● **Excerpted passage**:
*** Begin section ***

Cyclonopedia does have a frame story, but it’s cursory. The centerpiece of the book are the academic essays, which pull on a diverse set of sources: think John Carpenter’s The Thing, Deleuze and Guattari, and the Qur’an. You get an eyeful here. I’d put the genre somewhere in horror, science fiction, and fantasy. I wasn’t scared out of my mind, but a lot of it creeped me out in a cosmic sense.
Recommendation: It’s a good read
This is not a book for everyone. I didn’t understand half of it. But it was a heck of a ride. Just let it wash over you and don’t sweat the details.
A note on the late 2000’s
Reading the book a dozen years after publication brings me back to the fear and loathing in the Middle East at the time. In 2009, when the book was published, Obama arrived in office promising to end the Iraq War and intensify the Afghan war. The Iraq war had been a humanitarian disaster and a political embarrassment. The Obama strategy shift involved funding local Sunni militias to do the heavy lifting, the so-called “Sons of Iraq” program, AKA the Sunni Awakening.
Well, at least some of those militias ended up moving over to ISIS after the Shi’ite al-Maliki government disbanded them. Recall that the disbanding of the Baathist Saddam Hussein regime resulted in the incredible violence of 2003-2008. It turns out that disbanding an army doesn’t usually do you many favors unless you give them something else to do. We saw it in the United States as well, when disbanded Confederate army soldiers continued to terrorize the countryside during Reconstruction.
I remember when ISIS arrived on the scene in and around 2014. I told some folks, “This looks a lot like the Sons of Iraq gone rogue.” It turned out that was true. A lot of former, disbanded Sunni fighters had a stark choice: join the Islamic State/ISIS, or you and your family get murdered. The outsourcing strategy worked similarly in Afghanistan - get the locals to do the heavy lifting. The Afghan National Army folded in weeks when the US vacated the country. It’s always been a lousy idea.
In 2009, though, the Middle East warzone had the attention of the entire country. In 2023, Ukraine is the warzone, with the United States funding fighters to do the realpolitik work it wants to do against Russia. It’s possible that we’re in for another twenty years of war there.
Reading Cyclonopedia feels like reading something slightly stale, for that reason. While the Syrian and Yemeni Civil Wars drag on, a lot of the conflict in the Middle East feels much more remote today than it did in 2009, when people you knew fought in that arid war zone. The book captures the feeling of the time really well.
So, what’s this book REALLY about? Well, it’s hard to describe without giving away spoilers, so…
"Deepwater Horizon Oil Spill - FSU Sampling Cruise - June 22, 2010" by SkyTruth is licensed under CC BY-NC-SA 2.0.
The Upshot (SPOILERS AHEAD)
Maybe I can try to translate what’s being said in that wacky quote up above.
The text largely follows the frantic writings of Dr. Hamid Parsani, a Persian academic trained as an archaeologist. But he has turned into the world’s foremost geological conspiracy theorist. According to Parsani, Lovecraftian entities from an outer world are conspiring to create a dark reflection of the sun (cue Soundgarden - Black Hole Sun) in order to move into our reality. It’s an apocalyptic, trans-dimensional conspiracy involving language, violence, natural resources, and the solar system.
We’ll call these entities “the otherworldlies” for lack of a better word.

*** End section ***

● **Given entries**:
*** Begin section ***

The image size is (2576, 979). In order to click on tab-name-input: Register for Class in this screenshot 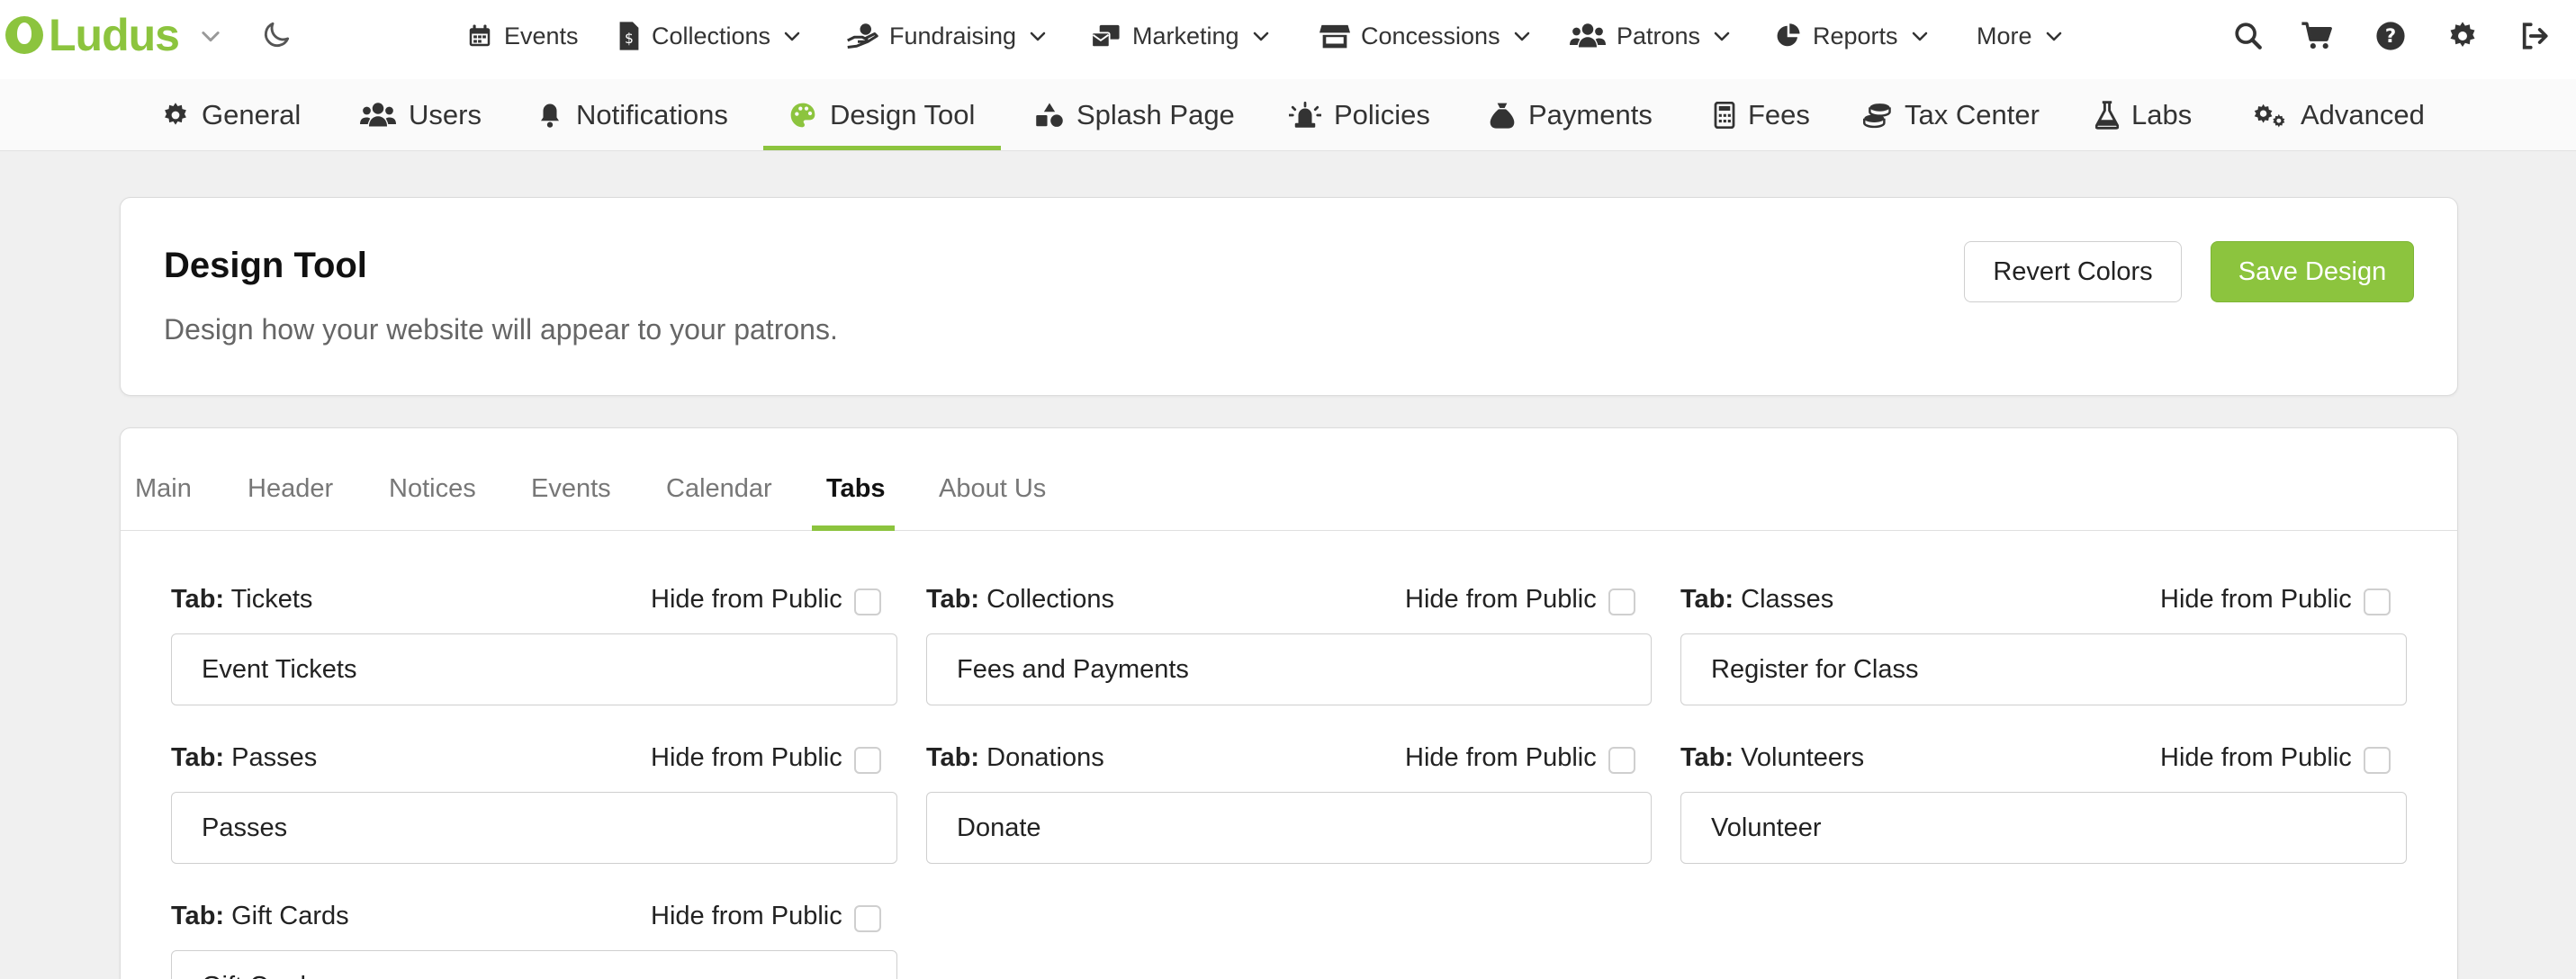, I will do `click(2043, 669)`.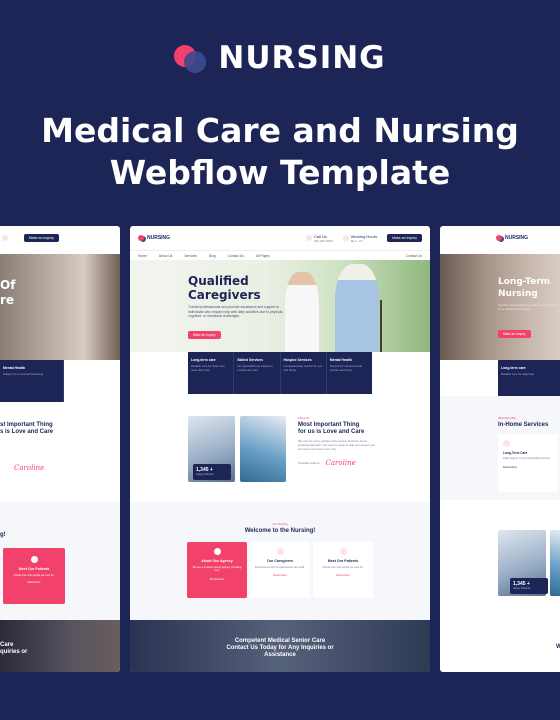 The width and height of the screenshot is (560, 720). I want to click on right-logo-text: NURSING, so click(517, 238).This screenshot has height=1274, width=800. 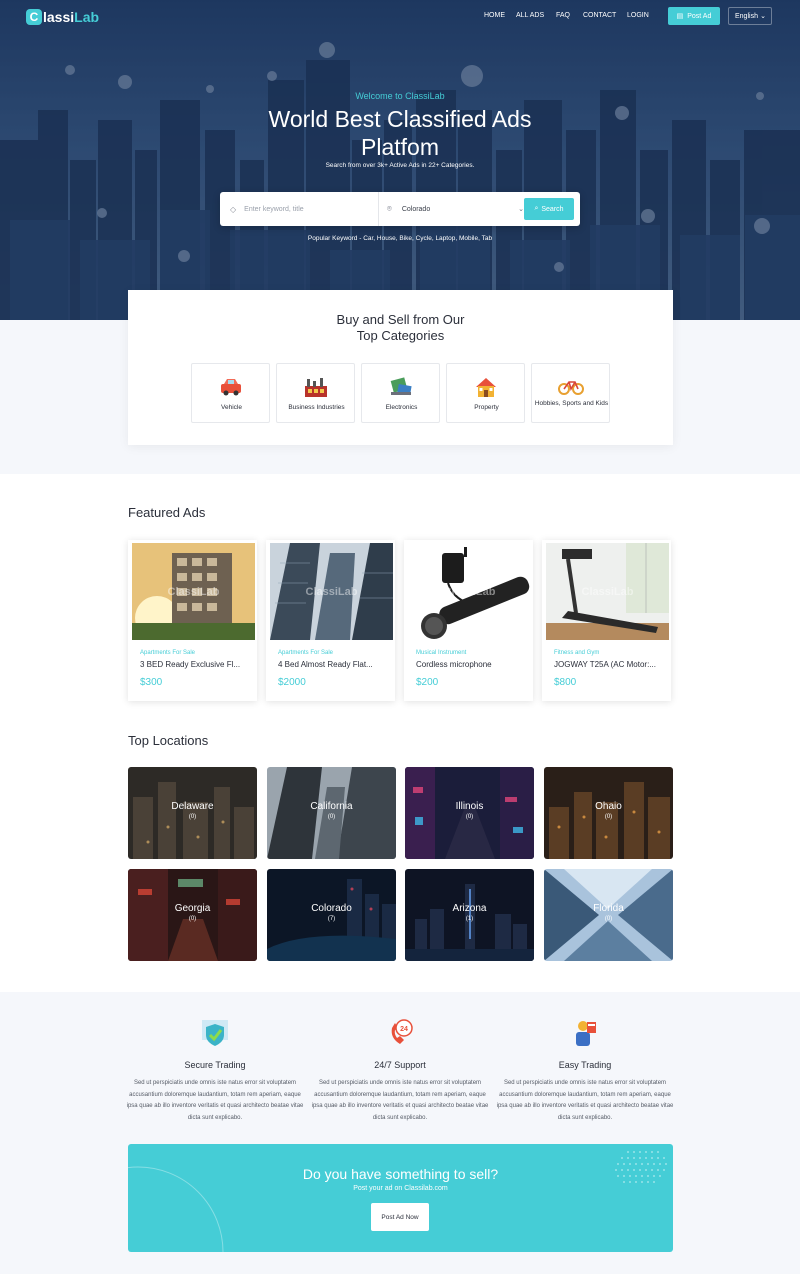 I want to click on location-name: Colorado, so click(x=332, y=908). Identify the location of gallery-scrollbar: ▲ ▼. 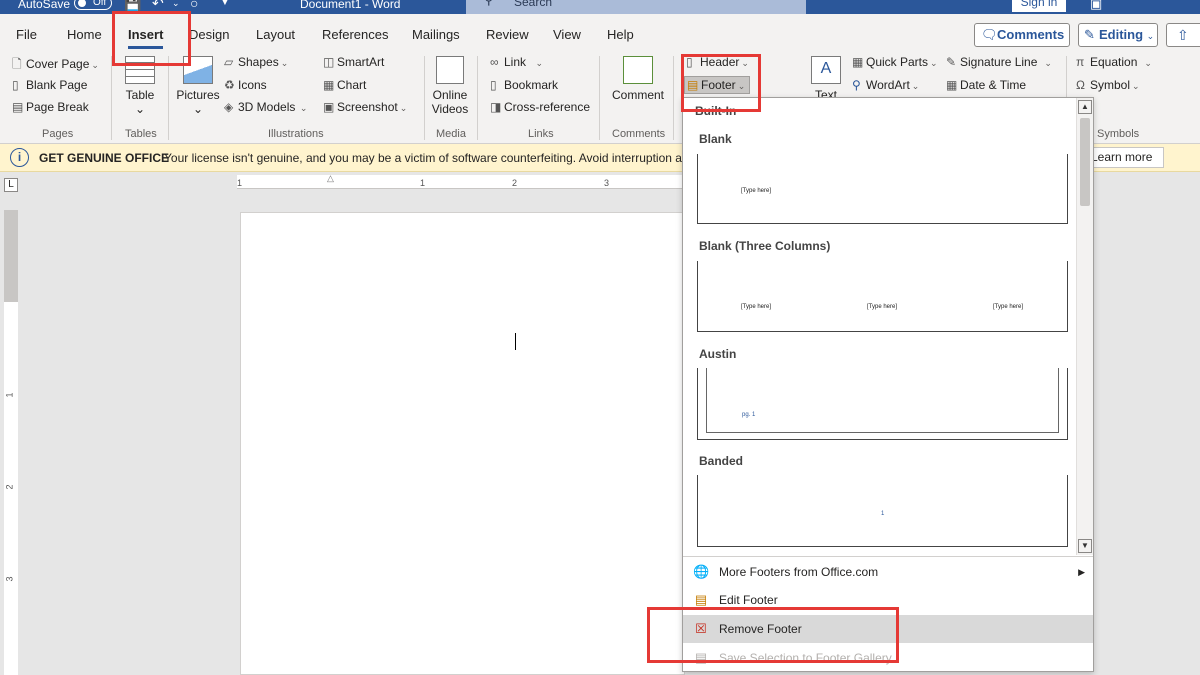
(1084, 326).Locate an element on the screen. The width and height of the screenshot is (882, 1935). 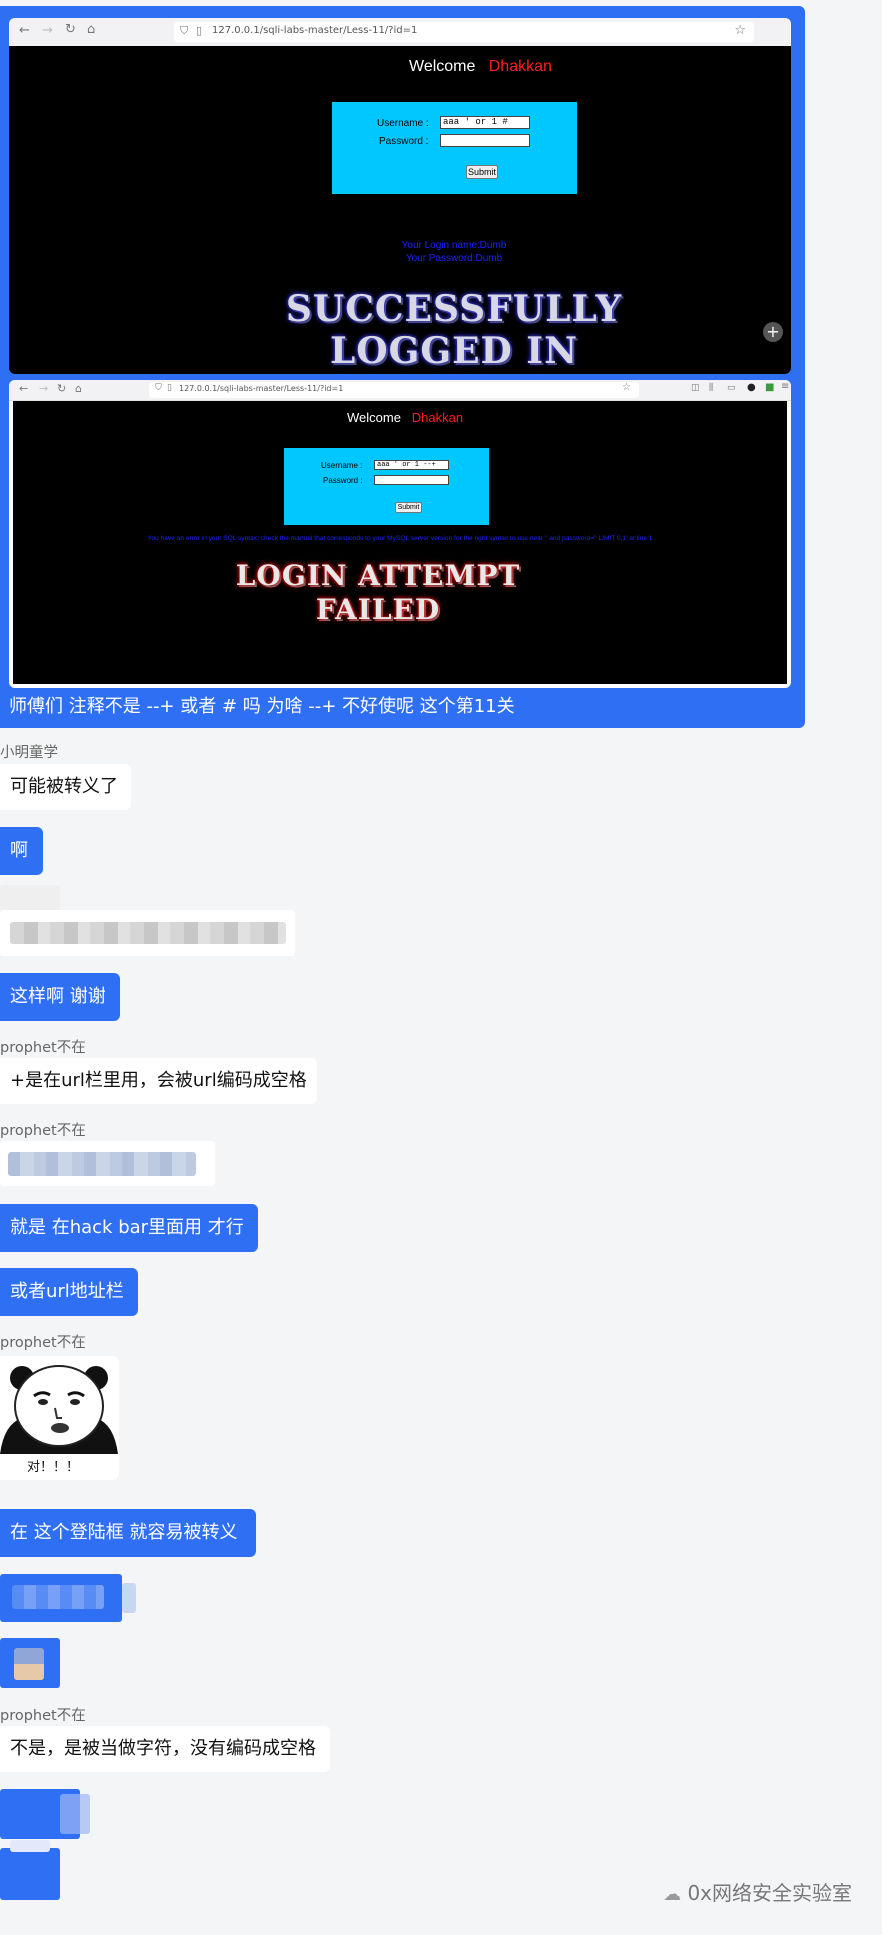
login-name-result: Your Login name:Dumb is located at coordinates (454, 246).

*** End section ***

● **Exercise aim**: Reproduce word for word the stretch of the Cyclonopedia review from "I remember when" through "a lousy idea.". The data shown here come from a different source than the Cyclonopedia review.

● **Answer**:
I remember when ISIS arrived on the scene in and around 2014. I told some folks, “This looks a lot like the Sons of Iraq gone rogue.” It turned out that was true. A lot of former, disbanded Sunni fighters had a stark choice: join the Islamic State/ISIS, or you and your family get murdered. The outsourcing strategy worked similarly in Afghanistan - get the locals to do the heavy lifting. The Afghan National Army folded in weeks when the US vacated the country. It’s always been a lousy idea.